WHAT YOU HAVE TO DO: Which lines of the data include the string "width"? List them all.

LISTED RECORDS:
========================================
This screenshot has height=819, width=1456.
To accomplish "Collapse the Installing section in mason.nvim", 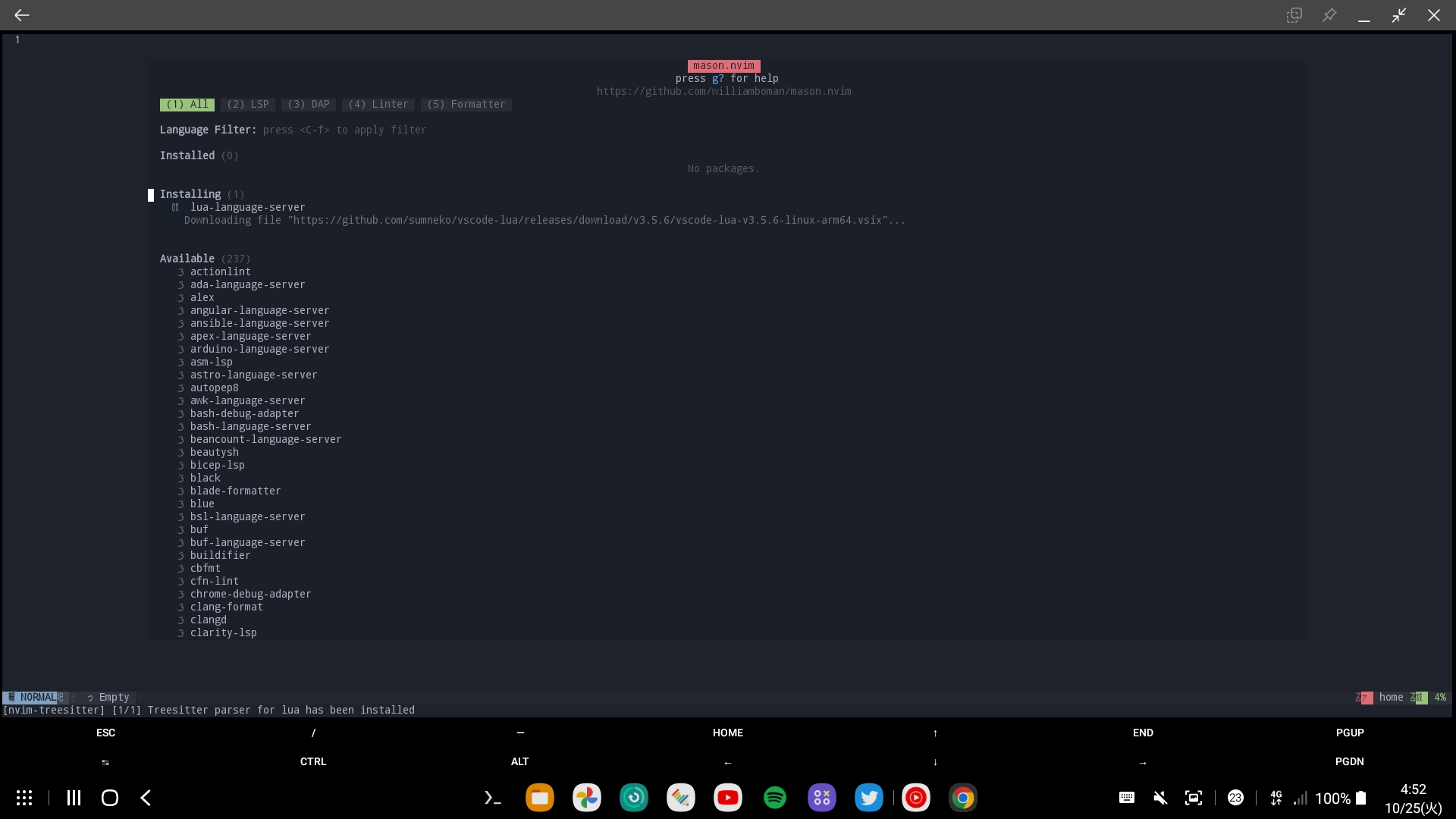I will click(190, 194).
========================================
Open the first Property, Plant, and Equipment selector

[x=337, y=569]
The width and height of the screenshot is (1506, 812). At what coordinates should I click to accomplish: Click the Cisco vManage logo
========================================
ANSWER AREA:
This screenshot has height=819, width=1456.
The width and height of the screenshot is (1506, 812). At what coordinates should I click to accomplish: Click the Cisco vManage logo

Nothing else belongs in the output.